[start of PAGE EXCERPT]

The proof is as follows.
Define $\theta_k = P(Y = c_k)$, then we can get the joint probability distribution.
\begin{equation}
\begin{split}
P(y_1, y_2, \cdots, y_n; \theta_k) = \prod_{i=1}^N P(y_i) = \prod_{i=1}^N \theta_k^{N_k},
\end{split}
\end{equation}
then the likelihood function is 
\begin{equation}
\begin{split}
L(\theta^k; y_1, y_2, \cdots, y_n) = P(y_1, y_2, \cdots, y_n; \theta_k).
\end{split}
\end{equation}
Next, the logarithmic operation is applied.
\begin{equation}
\begin{split}
\ln(L(\theta_k)) = \sum_{i = 1}^N N_k \ln \theta_k, \\
s.t., \sum_{k = 1}^K \theta_k = 1
\end{split}
\end{equation}
Using Lagrange Multiplier Method, we get
\begin{equation}
\begin{split}
\ln(L(\theta_k, \lambda)) = \sum_{i = 1}^N N_k \ln \theta_k + \lambda(\sum_{k = 1}^K \theta_k - 1).
\end{split}
\end{equation}
Let the derivative of the above equation be zero, and combine all the equations with $\theta$. We get 
\begin{equation}
\begin{split}
P(Y=c_k) = \frac{N_k}{N} = \frac{\sum_{i = 1}^N I(y_i = c_k)}{N}.
\end{split}
\end{equation}
Moreover, the derivation of likelihood is similar.

\section{Regularization}

The key purpose of machine learning is to minimize errors of problems while regularizing parameters. \uline{Minimizing errors is to let the model fit the training data, while regularizing parameters is to prevent the model from fitting the training data too much.} 

\uline{Regularization is equivalent to introducing a prior (Laplace or Gaussian).}
In general, supervised learning tasks can be regarded as:
\begin{equation}
w* = \arg\min_w \sum_i L(y_i, f(x_i; w)) + \lambda \Omega(w)

[end of PAGE EXCERPT]
[start of GIVEN INFORMATION]

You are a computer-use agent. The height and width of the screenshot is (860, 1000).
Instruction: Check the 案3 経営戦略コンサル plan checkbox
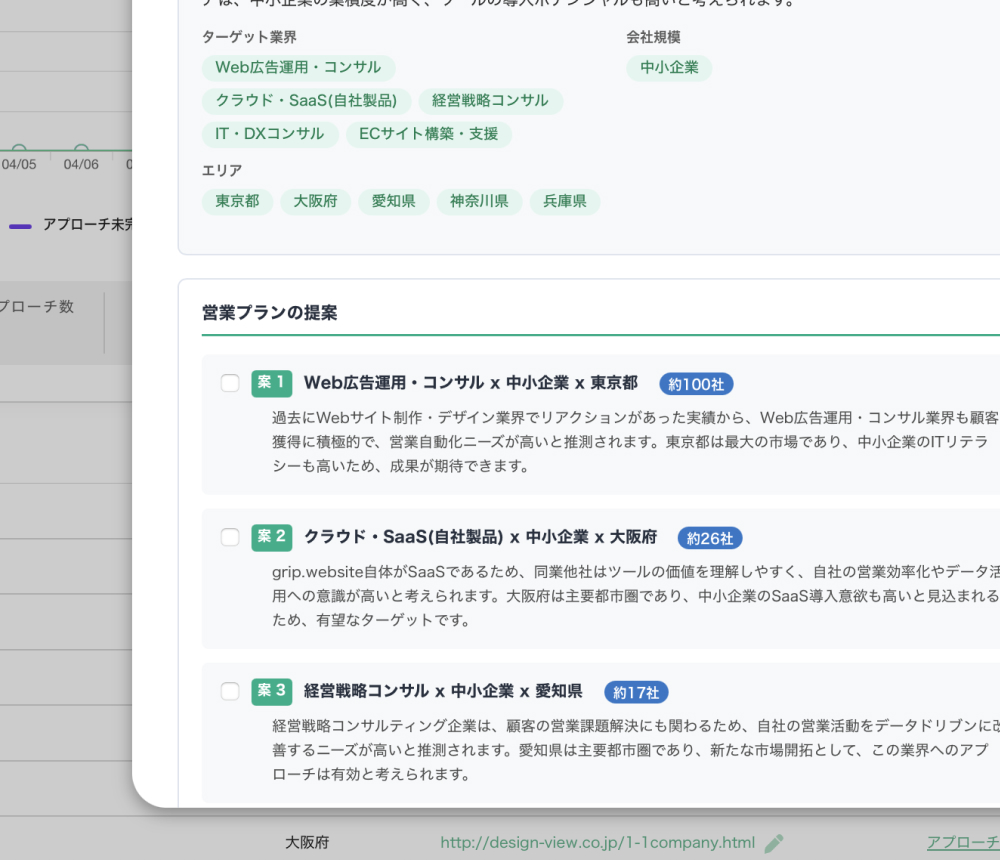pyautogui.click(x=230, y=691)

[end of GIVEN INFORMATION]

▸ **TASK INSTRUCTIONS**:
Copy out the portion of the derivation excerpt between "The proof is" and "operation is applied.", inclusive. Work only from the derivation excerpt.

▸ **CORRECT RESULT**:
The proof is as follows.
Define $\theta_k = P(Y = c_k)$, then we can get the joint probability distribution.
\begin{equation}
\begin{split}
P(y_1, y_2, \cdots, y_n; \theta_k) = \prod_{i=1}^N P(y_i) = \prod_{i=1}^N \theta_k^{N_k},
\end{split}
\end{equation}
then the likelihood function is 
\begin{equation}
\begin{split}
L(\theta^k; y_1, y_2, \cdots, y_n) = P(y_1, y_2, \cdots, y_n; \theta_k).
\end{split}
\end{equation}
Next, the logarithmic operation is applied.